Why plan sponsors need to prioritize cyber security
The potential ramifications for retirement plan sponsors and participants of their record keeper being hacked are almost too scary to contemplate. Fortunately, most record keepers attending the 2017 SPARK National Conference near Washington D.C. on June 1 are already considering how security threats are impacting their business.
That’s a good thing, because getting hacked is almost an inevitability, according to Greta Cowart, an attorney with the Texas-based Winstead firm, who spoke at the conference.
“Breaches will happen, whether it’s someone hacking in, an employee opening the wrong kind of attachment, or some other employee misstep,” she warned attendees. And when they do, the regulatory ramifications can be as complex as the reputational damage to all parties involved will be great, Cowart said.
One of the challenges from a compliance standpoint is that the pace of information technology development has vastly outstripped laws and regulations governing hacking scenarios.
Legal liability sources
Potential liability for all parties involved, in principle including plan sponsors, can originate from common trust law with its standards for fiduciary behavior, including protecting the privacy of trust beneficiaries. State laws mandating protection of confidentiality of employee Social Security numbers, accounting industry standards for management control of cybersecurity and reporting of breaches, all come into play.
Parties to the breach could also face liability under “private rights of action recognized in case law,” Cowart warned.
And in a ransomware scenario in which record keepers (and, by extension, plan sponsors) are unable to access participant data in order to furnish them with required routine ERISA notifications, sponsors could be cited for violating Department of Labor and IRS regulations. For example, a failure to provide a DC plan participant a quarterly or annual account statement could result in up to a $110 per day per participant fine.
Checking on vendors
Basic recommended data security measures, according to Cowart, include secure file transfer protocols, encryption, security monitoring and secure websites. She also offered a checklist of procedural data security steps, including:
· Ensure that vendor due diligence assesses vendors’ security practices and procedures, including relevant hiring practices,
· Review vendor software and IT operations from a security and monitoring perspective, and
· Including personal information privacy protection guarantees in vendor contracts.

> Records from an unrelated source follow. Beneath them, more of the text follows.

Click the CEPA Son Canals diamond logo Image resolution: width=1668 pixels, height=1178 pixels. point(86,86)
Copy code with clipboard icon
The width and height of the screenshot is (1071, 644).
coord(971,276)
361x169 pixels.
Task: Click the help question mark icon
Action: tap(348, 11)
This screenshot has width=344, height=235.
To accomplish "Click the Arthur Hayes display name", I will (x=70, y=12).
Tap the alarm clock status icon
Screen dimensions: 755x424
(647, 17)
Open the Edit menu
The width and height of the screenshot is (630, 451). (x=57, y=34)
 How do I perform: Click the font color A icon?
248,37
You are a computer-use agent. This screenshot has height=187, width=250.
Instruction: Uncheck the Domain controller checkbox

In addition, Cowart’s co-president, Segal Co. Vice President of DC Services Wendy Carter, spoke to the role of cyber security insurance. She noted that professional liability policies for trustees generally don’t cover cyber issues. Moreover, the market for cyber-specific coverage is currently at the “wild West” stage, with wide variances in premiums and contract models.
Carter also stressed that most policies provide valuable services independent of specific indemnification for participant, plan sponsor or record keeper financial loss. If, for example, a plan sponsor is responsible for a security lapse and ensuing cyber attack, an insurance policy often will cover:
· Legal advice,
· Forensic services to identity the specific source of the breach,
· Notification of participants and addressing their questions,
· Notification of regulatory authorities,
· General public relations efforts to mitigate organizational reputational damage,
· Credit monitoring services for impacted plan participants, and
· Identity theft remediation.
In addition to gaining a measure of protection, an important benefit of securing cyber liability insurance is having one’s existing cyber security systems reviewed as part of the underwriting process, exposing potential gaps that need to be filled to minimize the risk of a successful attack, Carter said.